Rosuvastatin treatment protects against nitrate-induced oxidative stress in eNOS knockout mice: implication of the NAD(P)H oxidase pathway

1 Nitrate tolerance is associated with an enhanced superoxide anion ( O-2(-)) production and may be attenuated by statins as they interact with the two main endothelial NO synthase ( eNOS) and NAD( P) H oxidase pathways involved in this oxidative stress. 2 Groups of wild-type ( wt, C57Bl/6J) and eNOS knock-out mice ( eNOS(-/-)) received rosuvastatin ( 20 mg kg(-1) day(-1) p.o.) for 5 weeks and a cotreatment with the statin plus nitroglycerin ( NTG; 30 mg kg(-1) day(-1), subcutaneous injections b.i.d.) for the last 4 days. Another group received only NTG ( 30 mg kg(-1) d(-1), b.i.d. for 4 days) and finally control mice from both strains received no treatment. 3 Rings of thoracic aortas from these groups were studied in organ baths.

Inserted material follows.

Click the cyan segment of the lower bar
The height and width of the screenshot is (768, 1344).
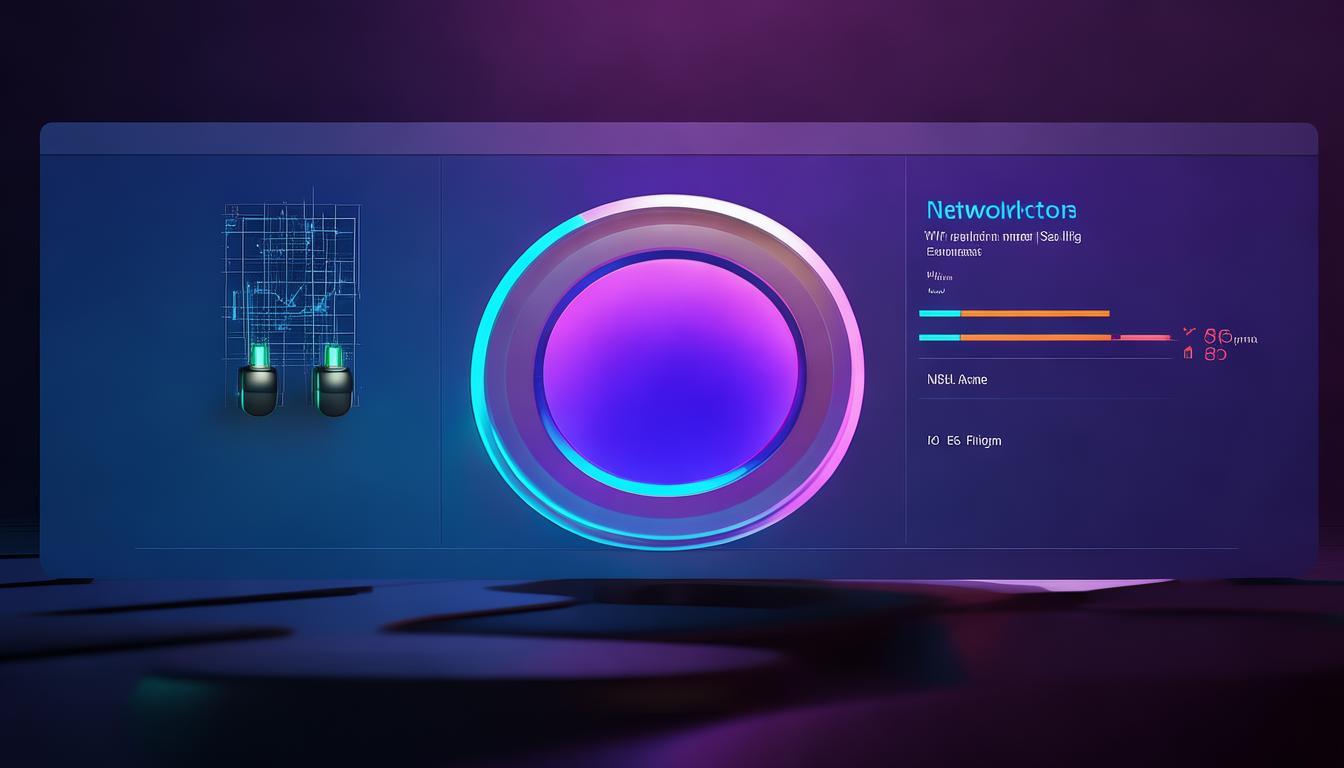pos(939,337)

Relaxations to NTG ( 0.1 nM - 0.1mM) were determined on thromboxane analogue ( U44619)- precontracted rings and O-2(-) production ( RLU 5 s(-1) mg(-1) of total protein content) was assessed in aorta homogenates with the lucigenin-enhanced chemiluminescence technique. Reverse transcriptase - polymerase chain reaction analysis was performed on aortas from both mice strains. 4 In vivo NTG treatment induced a significant rightward shift of the concentration - effect curve to NTG compared to control group. There was, however, no cross-tolerance with non-nitrate sources of NO ( unaltered response to acetylcholine in wt group). The rosuvastatin+NTG cotreatment was able to protect against the development of nitrate tolerance in both mice strains and L-mevalonate abolished this protective effect of rosuvastatin. 5 In vivo treatment with apocynin, a purported NAD( P) H oxidase inhibitor, also produced a similar protection to that observed with rosuvastatin in both strains. 6 Superoxide anion formation was increased after NTG treatment in both mice strains and the rosuvastatin+NTG cotreatment was able to reduce that production. 7 Moreover, rosuvastatin treatment abolished the increase in gp91phox mRNA ( an endothelial membrane NAD( P) H oxidase subunit) expression induced by in vivo exposure to NTG. 8 These findings suggest that long-term rosuvastatin treatment protects against nitrate tolerance by counteracting NTG-induced increase in O-2(-) production, probably via a direct interaction with the NAD( P) H oxidase pathway.